Anda di halaman 1dari 4

ATASI KESALAHAN SUSPENSI, Tujuh Solusi Penting

FOTO LAINNYA

JIP - Pada JIP sebelumnya pernah diulas beberapa kesalahan yang kerap dilakukan ketika memodifikasi
suspensi per daun. Kali ini coba dirangkum 7 solusi yang bisa dilakukan agar kesalahan yang terjadi bisa
diatasi:

1. Sakel
Sakel adalah salah satu kunci dalam suspensi lift pada sistem per daun. Penggantian sakel standar dengan
ukuran lebih panjang memberikan efek instan yang cukup signifikan. Tongkrongan kendaraan akan jadi lebih
tinggi dibanding sebelumnya. Tapi pemakaiannya sakel yang lebih panjang tanpa diikuti dengan perombakan
bagian lain akan memunculkan problem berkurangnya stabilitas kendaraan. Kendaraan akan gampang limbung
terutama ketika dalam kecepatan tinggi.

Untuk mencegah masalah tersebut, perlu mengetahui ambang batas aman panjang sakel yang akan dipakai.
Sebagai contoh, panjang sakel (jarak antara lobang pada sakel) standar sebuah Jimny adalah 3 inci maka
panjang sakel maksimalnya hanya boleh nambah sekitar 2 inci saja. Selebihnya pengendalian kendaraan dijamin
akan kacau dan seloyoran, terang Dennis Emanuelle dari MMC Jakarta Selatan.

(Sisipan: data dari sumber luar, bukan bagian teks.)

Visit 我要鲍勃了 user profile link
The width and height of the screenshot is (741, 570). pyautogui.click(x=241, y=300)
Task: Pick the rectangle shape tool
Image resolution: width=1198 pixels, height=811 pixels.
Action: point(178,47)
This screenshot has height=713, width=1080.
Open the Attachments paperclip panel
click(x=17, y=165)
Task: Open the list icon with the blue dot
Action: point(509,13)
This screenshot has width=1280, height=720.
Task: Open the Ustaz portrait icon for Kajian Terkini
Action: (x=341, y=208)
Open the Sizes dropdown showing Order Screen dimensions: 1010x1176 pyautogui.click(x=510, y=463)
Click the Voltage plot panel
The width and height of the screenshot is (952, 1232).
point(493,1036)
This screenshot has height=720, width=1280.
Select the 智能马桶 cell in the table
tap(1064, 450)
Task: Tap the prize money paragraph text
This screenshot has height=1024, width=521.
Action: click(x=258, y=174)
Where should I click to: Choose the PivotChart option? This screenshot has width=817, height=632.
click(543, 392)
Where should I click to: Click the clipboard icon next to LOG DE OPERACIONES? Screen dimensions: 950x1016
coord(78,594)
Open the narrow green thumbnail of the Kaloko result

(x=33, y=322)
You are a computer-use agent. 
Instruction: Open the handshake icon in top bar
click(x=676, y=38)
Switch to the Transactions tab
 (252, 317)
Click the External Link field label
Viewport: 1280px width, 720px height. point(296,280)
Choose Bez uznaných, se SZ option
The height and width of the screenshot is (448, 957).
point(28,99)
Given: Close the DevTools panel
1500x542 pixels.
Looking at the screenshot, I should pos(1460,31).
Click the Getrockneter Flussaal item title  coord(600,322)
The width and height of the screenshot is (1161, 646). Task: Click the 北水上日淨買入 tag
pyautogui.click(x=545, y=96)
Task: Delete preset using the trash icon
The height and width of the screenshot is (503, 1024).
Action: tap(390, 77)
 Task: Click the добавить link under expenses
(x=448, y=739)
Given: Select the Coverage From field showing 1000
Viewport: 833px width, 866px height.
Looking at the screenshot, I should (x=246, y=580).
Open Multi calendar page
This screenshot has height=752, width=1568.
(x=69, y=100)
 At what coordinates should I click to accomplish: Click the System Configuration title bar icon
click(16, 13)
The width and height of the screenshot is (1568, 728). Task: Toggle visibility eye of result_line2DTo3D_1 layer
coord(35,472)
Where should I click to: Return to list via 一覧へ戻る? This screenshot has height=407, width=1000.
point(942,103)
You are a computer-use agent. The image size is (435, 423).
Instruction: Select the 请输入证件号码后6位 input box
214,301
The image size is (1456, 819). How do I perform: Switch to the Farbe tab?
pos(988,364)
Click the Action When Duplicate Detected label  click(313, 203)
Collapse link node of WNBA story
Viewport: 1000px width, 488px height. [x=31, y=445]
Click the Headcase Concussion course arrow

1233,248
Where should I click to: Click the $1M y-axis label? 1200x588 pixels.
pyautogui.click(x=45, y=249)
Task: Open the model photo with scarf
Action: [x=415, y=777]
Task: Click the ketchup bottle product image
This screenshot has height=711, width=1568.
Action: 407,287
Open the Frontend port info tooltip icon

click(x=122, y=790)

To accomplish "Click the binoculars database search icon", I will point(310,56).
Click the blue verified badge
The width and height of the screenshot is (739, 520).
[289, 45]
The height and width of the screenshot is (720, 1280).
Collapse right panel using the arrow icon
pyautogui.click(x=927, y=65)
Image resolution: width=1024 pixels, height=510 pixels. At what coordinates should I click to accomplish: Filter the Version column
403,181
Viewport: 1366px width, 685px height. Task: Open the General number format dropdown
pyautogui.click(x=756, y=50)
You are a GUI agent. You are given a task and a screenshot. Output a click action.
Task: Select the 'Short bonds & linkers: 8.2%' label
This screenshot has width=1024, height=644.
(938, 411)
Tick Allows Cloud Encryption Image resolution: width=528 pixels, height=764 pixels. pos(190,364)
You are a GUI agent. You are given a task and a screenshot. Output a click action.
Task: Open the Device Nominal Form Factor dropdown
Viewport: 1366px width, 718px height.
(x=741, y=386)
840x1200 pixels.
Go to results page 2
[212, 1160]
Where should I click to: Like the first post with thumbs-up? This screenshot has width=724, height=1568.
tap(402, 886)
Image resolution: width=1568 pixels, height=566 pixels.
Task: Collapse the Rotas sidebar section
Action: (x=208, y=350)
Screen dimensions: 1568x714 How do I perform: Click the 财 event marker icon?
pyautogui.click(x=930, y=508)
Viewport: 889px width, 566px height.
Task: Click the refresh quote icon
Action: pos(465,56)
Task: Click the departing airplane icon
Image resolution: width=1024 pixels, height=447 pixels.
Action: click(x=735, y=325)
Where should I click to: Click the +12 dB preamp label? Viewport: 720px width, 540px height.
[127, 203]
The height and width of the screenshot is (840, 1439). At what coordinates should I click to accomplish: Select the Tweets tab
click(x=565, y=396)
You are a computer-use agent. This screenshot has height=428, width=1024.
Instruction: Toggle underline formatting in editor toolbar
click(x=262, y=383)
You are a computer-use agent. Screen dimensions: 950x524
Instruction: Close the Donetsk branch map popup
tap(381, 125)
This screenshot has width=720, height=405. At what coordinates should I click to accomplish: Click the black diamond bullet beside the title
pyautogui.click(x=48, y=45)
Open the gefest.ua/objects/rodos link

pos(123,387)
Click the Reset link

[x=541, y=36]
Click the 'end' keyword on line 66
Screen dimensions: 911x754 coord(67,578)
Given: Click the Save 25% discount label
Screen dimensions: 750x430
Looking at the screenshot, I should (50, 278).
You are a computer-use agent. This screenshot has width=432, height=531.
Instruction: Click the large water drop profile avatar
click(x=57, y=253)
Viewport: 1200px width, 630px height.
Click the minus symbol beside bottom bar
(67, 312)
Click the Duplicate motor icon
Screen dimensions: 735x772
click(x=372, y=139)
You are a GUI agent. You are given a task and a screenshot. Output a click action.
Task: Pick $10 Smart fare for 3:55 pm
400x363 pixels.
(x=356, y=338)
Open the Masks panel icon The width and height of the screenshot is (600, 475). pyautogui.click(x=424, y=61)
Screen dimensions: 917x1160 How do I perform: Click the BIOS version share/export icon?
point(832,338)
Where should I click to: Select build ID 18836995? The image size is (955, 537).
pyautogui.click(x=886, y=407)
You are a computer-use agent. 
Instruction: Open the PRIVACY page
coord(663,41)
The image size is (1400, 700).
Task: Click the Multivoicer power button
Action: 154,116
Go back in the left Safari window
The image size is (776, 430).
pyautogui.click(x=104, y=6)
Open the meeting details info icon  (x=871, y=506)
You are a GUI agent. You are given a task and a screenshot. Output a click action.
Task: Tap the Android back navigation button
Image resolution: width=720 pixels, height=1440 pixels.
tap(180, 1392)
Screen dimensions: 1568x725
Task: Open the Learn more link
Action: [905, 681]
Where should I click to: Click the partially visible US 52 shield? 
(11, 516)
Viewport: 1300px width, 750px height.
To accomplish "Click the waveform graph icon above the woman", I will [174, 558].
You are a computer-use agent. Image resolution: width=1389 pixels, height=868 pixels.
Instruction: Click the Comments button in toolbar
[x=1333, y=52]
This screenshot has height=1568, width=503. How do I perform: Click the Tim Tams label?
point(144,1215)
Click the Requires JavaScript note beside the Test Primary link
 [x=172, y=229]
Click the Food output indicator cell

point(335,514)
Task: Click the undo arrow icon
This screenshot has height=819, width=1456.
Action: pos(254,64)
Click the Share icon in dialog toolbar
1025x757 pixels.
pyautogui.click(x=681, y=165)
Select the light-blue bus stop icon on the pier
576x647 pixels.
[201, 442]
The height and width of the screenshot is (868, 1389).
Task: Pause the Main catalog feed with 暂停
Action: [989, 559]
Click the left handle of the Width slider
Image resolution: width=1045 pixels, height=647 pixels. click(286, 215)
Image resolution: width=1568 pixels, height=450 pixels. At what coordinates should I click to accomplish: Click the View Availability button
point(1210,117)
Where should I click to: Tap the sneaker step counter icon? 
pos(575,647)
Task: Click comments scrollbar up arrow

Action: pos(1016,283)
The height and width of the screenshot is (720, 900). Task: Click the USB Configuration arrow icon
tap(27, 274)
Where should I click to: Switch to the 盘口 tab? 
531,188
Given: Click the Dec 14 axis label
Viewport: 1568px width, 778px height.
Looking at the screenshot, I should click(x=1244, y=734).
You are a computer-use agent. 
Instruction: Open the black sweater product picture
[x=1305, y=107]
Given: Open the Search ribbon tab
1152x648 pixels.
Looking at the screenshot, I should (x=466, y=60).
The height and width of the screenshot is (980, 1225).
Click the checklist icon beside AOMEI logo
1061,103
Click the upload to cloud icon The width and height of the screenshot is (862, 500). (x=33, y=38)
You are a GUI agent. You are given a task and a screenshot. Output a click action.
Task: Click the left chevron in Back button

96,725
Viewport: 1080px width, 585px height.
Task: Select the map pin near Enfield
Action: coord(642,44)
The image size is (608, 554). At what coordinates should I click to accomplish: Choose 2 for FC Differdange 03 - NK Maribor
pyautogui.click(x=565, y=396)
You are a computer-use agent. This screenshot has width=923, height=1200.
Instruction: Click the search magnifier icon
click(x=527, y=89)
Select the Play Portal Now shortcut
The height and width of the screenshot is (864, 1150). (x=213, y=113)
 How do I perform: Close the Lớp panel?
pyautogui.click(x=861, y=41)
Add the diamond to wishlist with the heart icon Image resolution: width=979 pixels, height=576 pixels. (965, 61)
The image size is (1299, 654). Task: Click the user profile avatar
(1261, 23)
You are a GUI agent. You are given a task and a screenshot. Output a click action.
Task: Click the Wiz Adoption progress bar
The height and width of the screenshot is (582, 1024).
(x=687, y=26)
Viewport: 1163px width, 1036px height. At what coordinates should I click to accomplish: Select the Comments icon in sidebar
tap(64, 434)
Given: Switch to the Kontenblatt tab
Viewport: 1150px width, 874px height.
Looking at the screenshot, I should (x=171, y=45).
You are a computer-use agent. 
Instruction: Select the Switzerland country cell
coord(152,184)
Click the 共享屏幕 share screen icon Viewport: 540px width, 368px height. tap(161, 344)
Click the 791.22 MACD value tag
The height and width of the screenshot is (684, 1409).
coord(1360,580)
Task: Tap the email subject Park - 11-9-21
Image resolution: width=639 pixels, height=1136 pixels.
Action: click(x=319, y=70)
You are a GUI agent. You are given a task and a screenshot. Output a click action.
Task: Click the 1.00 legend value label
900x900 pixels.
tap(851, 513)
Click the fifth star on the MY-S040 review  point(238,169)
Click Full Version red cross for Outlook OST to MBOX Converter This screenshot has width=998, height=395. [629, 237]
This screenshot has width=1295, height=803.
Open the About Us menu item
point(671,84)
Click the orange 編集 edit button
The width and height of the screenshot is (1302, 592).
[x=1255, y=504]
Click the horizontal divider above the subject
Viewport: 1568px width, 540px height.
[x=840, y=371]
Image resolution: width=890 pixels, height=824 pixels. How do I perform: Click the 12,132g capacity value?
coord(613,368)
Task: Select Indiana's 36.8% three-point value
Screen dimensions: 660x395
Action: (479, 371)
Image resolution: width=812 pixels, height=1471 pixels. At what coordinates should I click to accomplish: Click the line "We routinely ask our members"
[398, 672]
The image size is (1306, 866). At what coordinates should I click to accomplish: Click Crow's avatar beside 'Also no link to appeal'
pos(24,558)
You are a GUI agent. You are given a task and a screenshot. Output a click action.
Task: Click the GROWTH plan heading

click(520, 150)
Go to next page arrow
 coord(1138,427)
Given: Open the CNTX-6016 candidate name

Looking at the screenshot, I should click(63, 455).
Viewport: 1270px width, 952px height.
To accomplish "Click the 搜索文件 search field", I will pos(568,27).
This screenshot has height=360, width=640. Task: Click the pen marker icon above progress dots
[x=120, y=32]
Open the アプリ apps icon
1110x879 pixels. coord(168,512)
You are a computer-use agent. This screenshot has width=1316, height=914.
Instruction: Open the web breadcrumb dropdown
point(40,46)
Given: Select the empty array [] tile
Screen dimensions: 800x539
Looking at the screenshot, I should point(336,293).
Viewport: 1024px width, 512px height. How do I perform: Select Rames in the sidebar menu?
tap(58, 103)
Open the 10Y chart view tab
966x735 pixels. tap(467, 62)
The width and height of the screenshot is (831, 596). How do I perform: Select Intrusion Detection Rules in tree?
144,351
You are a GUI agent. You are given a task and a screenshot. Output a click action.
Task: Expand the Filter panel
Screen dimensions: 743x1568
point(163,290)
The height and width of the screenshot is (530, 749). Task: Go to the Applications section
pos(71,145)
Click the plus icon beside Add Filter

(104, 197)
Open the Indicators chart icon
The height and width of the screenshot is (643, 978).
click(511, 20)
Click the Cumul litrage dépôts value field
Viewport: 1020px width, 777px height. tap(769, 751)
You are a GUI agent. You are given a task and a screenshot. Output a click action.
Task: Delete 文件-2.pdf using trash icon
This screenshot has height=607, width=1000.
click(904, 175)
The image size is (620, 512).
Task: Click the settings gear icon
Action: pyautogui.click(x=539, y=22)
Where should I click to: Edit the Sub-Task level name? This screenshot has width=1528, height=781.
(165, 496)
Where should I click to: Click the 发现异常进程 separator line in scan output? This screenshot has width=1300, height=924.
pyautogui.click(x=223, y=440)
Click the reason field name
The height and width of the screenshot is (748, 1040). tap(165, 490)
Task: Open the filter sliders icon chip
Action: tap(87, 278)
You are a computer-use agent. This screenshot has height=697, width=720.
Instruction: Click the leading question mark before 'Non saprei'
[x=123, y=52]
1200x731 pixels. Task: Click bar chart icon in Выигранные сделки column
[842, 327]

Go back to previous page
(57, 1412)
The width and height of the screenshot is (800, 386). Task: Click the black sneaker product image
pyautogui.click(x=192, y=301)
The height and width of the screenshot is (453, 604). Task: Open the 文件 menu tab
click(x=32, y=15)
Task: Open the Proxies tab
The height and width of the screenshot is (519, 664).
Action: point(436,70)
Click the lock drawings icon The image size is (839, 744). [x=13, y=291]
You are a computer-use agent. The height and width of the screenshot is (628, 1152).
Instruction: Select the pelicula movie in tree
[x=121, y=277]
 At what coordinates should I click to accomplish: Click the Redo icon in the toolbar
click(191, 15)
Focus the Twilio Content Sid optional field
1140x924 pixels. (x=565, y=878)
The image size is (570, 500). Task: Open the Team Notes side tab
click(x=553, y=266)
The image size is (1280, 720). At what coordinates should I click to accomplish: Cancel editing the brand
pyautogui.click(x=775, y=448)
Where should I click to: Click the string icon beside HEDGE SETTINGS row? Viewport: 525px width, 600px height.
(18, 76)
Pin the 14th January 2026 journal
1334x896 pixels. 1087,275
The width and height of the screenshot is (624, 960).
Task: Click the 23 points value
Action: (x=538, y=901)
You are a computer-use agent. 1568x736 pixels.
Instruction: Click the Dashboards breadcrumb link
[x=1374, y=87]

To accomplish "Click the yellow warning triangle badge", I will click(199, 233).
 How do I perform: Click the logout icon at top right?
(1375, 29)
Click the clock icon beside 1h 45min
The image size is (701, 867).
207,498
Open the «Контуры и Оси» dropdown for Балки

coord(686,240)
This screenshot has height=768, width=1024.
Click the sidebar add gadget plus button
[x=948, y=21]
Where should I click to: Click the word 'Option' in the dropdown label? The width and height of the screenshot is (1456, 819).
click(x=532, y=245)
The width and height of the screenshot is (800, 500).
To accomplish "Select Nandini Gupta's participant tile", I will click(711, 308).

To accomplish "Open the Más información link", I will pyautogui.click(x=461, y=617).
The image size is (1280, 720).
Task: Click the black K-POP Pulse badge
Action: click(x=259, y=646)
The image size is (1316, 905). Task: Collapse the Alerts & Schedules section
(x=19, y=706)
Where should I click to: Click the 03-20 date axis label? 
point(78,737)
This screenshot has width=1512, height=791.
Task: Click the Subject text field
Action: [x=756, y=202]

Walau panjang sakel yang diperbolehkan tersebut sudah mengubah geometri steering ataupun sudut caster, tapi
masih dalam batas ambang toleransi, imbuh Halle dari Hale 4x4 Bandung. Dengan penggantian tersebut jelas
tidak sesempurna jika menggunakan sakel standar. Tetapi penggunaan ban yang lebih besar tak mudah mentok
bodi serta tampilan jadi lebih gagah menjadi benefit tersendiri, imbuh Hale dari Hale 4x4 Bandung sembari
menyudahi perbincangan.

Caption Foto:
Tambahan ukuran 2 inci merupakan penambahan palik maksimal dalam kondisi per standar) (gbr: sakle 2)
Sakle revolver tidak direkomendasikan untuk penggunaan harian (gbr: sakle 1)

2. Per
Menge-roll per juga salah satu cara mujarab dan instan dalam suspension lift. Per akan jadi lebih melengkung.
Otomatis kendaraan pun juga jadi kian jangkung. Sayangnya penampilan gagah sukses diraih, tapi performa
kian menjauh. Per yang telah diroll berefek pada semakin pendeknya wheelbase. Kelenturan per pun kian
berkurang dan travel suspensi jadi kian terbatas serta tunggangan bantingan suspensi jadi keras. Hal ini tentu
membuat handling kendaraan jadi jeblok, tutur Daniel Zebedeus dari FadWork Bandung. Jalan
keluarnya,ganti per no 1 dengan yang lebih panjang. Supaya ruang artikulasinya jadi seperti kondisi standar
atau malahan lebih besar, sambung modifikator berbodi jangkung ini.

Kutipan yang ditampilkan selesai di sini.